▶ _提示文_
タイトルは、黒人霊歌の「すべて神の子には翼がある All God's Chillun Got Wings」から取られたもの(神が畑で働く奴隷たちに天国での報酬を約束する曲)。また、この”Chillun”は“Children”の黒人英語の発音を文字にしたもの。ここにも英語の発音とスペリングの不一致を見ることができる。

この曲がそういった黒人奴隷に対して直接的に歌われているのかはさらに分析する必要があると思うんだけど、さしあたり「神の子らにはリズムがあり、神の子らにはスウィングがある。金もなければ靴もない。でも神の子どもたちはみんなリズムを持っているんだ」と歌っている。暗い世の中でも、とってもポジティブな歌詞で明るい曲だ。

また、元になった黒人霊歌の「すべて神の子には翼がある All God's Chillun Got Wings」はユージーン・オニール(Eugene O'Neill)の1924年の戯曲に着想をもたらした。さらに先述した通り、このエントリーで扱っている「すべて神の子にはリズムがある All God's Chillun Got Rhythm」は、『マルクス一番乗りA Day at the Races』のために作曲された曲。『マルクス一番乗り』はイギリスのロック・バンド、クイーン(Queen)の名盤の一つ『華麗なるレース A Day at the Races』に着想をもたらした。具体的に「すべて神の子にはリズムがある」がクイーンに影響を与えたかわからないけれど不思議な縁を感じる。

マルクス兄弟の『マルクス兄弟一番乗り』のポスター(左)。ユージーン・オニールによる『すべて神の子には翼がある All God's Chillun Got Wings』のパンフレットの表紙(右上)。クイーンの『華麗なるレース』のジャケット(左下)。以前からフレディ・マーキュリーのフェイクの仕方がキャブ・キャロウェイに似ている時があるように思っている。意識しているのだろうか?いつか調べてみたい。

▶ _収集資料_
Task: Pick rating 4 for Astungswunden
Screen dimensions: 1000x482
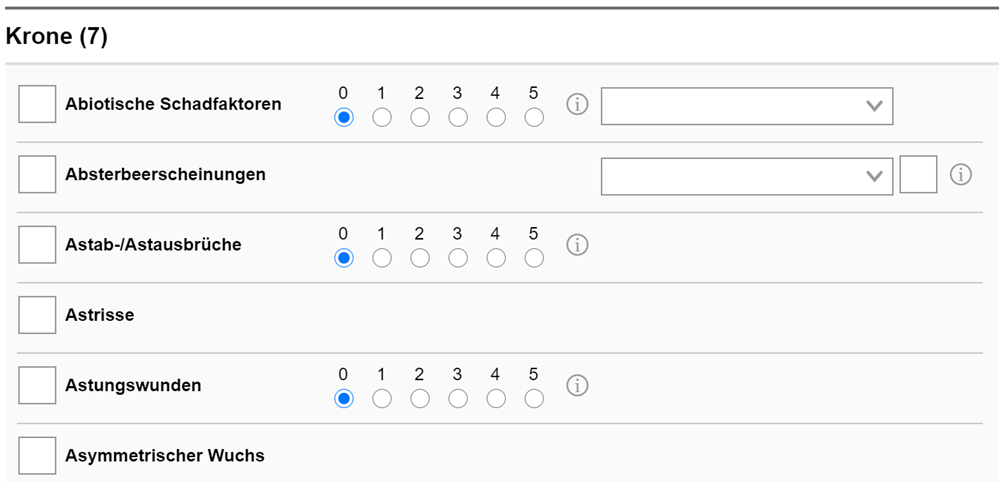Action: (496, 398)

▶ _指示_
(1) 『すべて神の子にはリズムがある』の解説文によると、ユージーン・オニールの1924年の戯曲は何から着想を得たか。
(2) 『すべて神の子にはリズムがある』の解説文の「この曲がそういった黒人奴隷に」から「ジティブな歌詞で明るい曲だ。」までを、その末尾の語句も含めて書き出せ。その際、「スウィング」を「グルーヴ」に置き換えること。
(3) 『すべて神の子にはリズムがある』の解説文を、最後の文の後から書き継げ。

▶ _設問ごとの解答_
(1) 黒人霊歌の「すべて神の子には翼がある All God's Chillun Got Wings」から着想を得た。

(2)
この曲がそういった黒人奴隷に対して直接的に歌われているのかはさらに分析する必要があると思うんだけど、さしあたり「神の子らにはリズムがあり、神の子らにはグルーヴがある。金もなければ靴もない。でも神の子どもたちはみんなリズムを持っているんだ」と歌っている。暗い世の中でも、とってもポジティブな歌詞で明るい曲だ。

(3)
録音

さまざまな録音があって絞れないけれどさしあたり好きなのは以下の録音。書き出していないけれど、フレッチャー・ヘンダーソン楽団の録音は外せない。

Stephane Grappelli (NY October 9 1995)
Stéphane Grappelli (Violin); Bucky Pizzarelli (Guitar); Jon Burr (Bass)
やっぱりライブの一曲目があう名曲ですな。そして名演。バッキー・ピザレリとジョン・バーの最高のリズムに支えられた、永遠のバイオリン・ヒーローの熱い演奏。ちなみにオーラ・クヴェルンベルグとジミー・ローゼンバーグの演奏は、このグラッペリの録音を元にしている。

Dick Meldonian Trio (NY March 13 1983)
Dick Meldonian (Soprano Sax); Marty Grosz (Guitar and Vocal); Pete Compo (Bass)
マーティ・グロスのギターが出すリズムがめちゃくちゃ気持ちのいい一曲。素晴らしすぎてハッピーになります。

Dick Hyman (NY 1996)
DIck Hyman (Piano)
巨匠のソロ・ピアノ。この人の演奏はほんとうに素敵ですね。スイング!

Mary Lou Willams (New York, October 7 1946)
Mary Lou Willams (Piano); June Rotenberg (bass); Bridget O'Flynn (Drum)
アンディ・カーク楽団でアレンジとピアノを担当していたスーパー・ピアニストのピアノ・トリオでの録音。ちょっとビバップっぽい。